Deacon Schmitt

Bio

Height 6'5"
Weight 320 lbs
Hometown Windsor, CO
High School Windsor
Rating ⭐⭐⭐⭐

Recruiting

⭐⭐⭐⭐ Class of 2026
#278 National
#13 IOL
#2 State
0.9093 Rating

Scouting Report

A
91 / 100 Ceiling 91 • Floor 83
year 1 contributor NFL Rd 5

Deacon Schmitt is a 6'4", 315-pound interior offensive lineman from Windsor, Colorado, and the top-ranked prospect in the state for the 2026 class. A consensus four-star (On3 93, 0.9093 composite, #278 nationally) who committed to Oklahoma in June 2025 over Alabama and Colorado, he projects as a multi-year SEC starter at guard with the length and feet to kick out to tackle if needed.

Physical Profile

At 6'4"/315, Schmitt carries a well-distributed, college-ready frame with the mass to anchor immediately in the interior. Evaluators note he has 'tackle length and feet,' which is the key differentiator — that arm length and lateral mobility give him a wide, hard-to-flank base, but his height/build profile points to longer-term upside inside at guard rather than on the edge. The combination of bulk plus above-average movement skills for his weight is exactly the athletic threshold SEC interior line rooms recruit for.

Play Style

A physical, run-first interior lineman who plays with a wide base and leverage, using length and balance to stay clean and finish blocks. On film he's tough to get around because his hand placement and footwork are technically sound rather than purely reliant on size. He sets a firm anchor and is at his best driving defenders off the ball in a downhill run scheme, while his feet give him enough range to reach and pull.

Strengths

  • Elite point-of-attack power in the run game — described by 247Sports as a mauler who consistently displaces and finishes defensive linemen, a translatable trait given his 315-lb frame and strong hand strike.
  • Advanced technique and football IQ for his age — wide base, balance, and a 'really sound' technical foundation with an advanced feel for the position, which lowers his developmental risk and shortens his runway to playing time.
  • Positional versatility — true guard/tackle flexibility (the rare interior body with tackle length and feet) makes him a high-value roster piece who can be moved along the line as depth demands.

Areas to Improve

  • Pass-protection refinement against high-level interior speed/power — like most maulers who dominate the run game in a Class 4A Colorado environment, he needs to prove his anchor and recovery footwork hold up against the quicker, more violent SEC interior rushers he hasn't yet faced.
  • Level of competition adjustment — coming from a less saturated recruiting state (only P5 interest from OU, CU, Alabama), he'll need to acclimate to the weekly physicality and speed of SEC defensive fronts before he's ready for snaps.

College Projection

Projects as a developmental redshirt or rotational year one while he adjusts to SEC strength and speed, then a multi-year starter at guard from year two onward.
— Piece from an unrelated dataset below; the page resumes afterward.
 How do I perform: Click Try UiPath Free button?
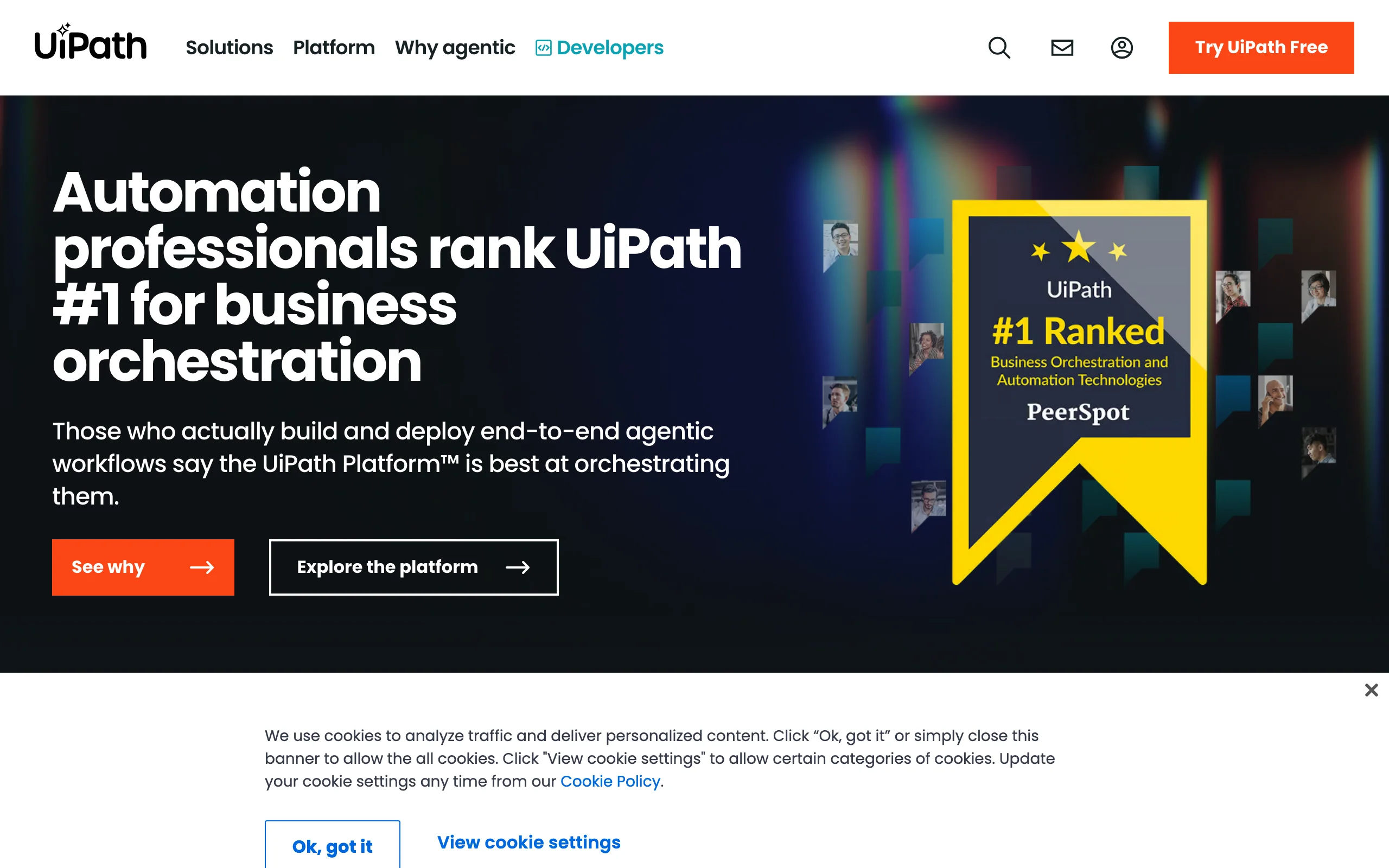(x=1261, y=48)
His technical maturity and versatility could accelerate that timeline if Oklahoma has an interior need. Realistic ceiling is a multi-year SEC starter and team-captain-caliber interior anchor.

NFL Outlook

As a four-star with stated NFL ceiling traits, Schmitt has a Day 2-3 developmental projection if he maximizes his potential. His length, technique, and versatility (guard with tackle-eligible movement) are the profile NFL teams value in interior depth; realizing that ceiling depends on his pass-pro development and how he tests athletically after an SEC strength program.

Best Fit

A physical, gap/power-based run scheme that lets him fire off the ball and maul — Oklahoma's SEC-era pro-style identity is a strong match. He maximizes his value as a guard in a system that asks him to displace defenders downhill and occasionally pull, with the flexibility to provide tackle insurance.

Player Comparison

Creed Humphrey Oklahoma • Kansas City Chiefs 82% match

Humphrey was similarly listed at 6'5" 310 lbs coming out of high school with positional versatility questions - he could play guard or center. Like Schmitt, he was a highly-rated recruit who chose Oklahoma and had the athletic profile to potentially play multiple positions along the offensive line before settling into an elite center role in college and the NFL.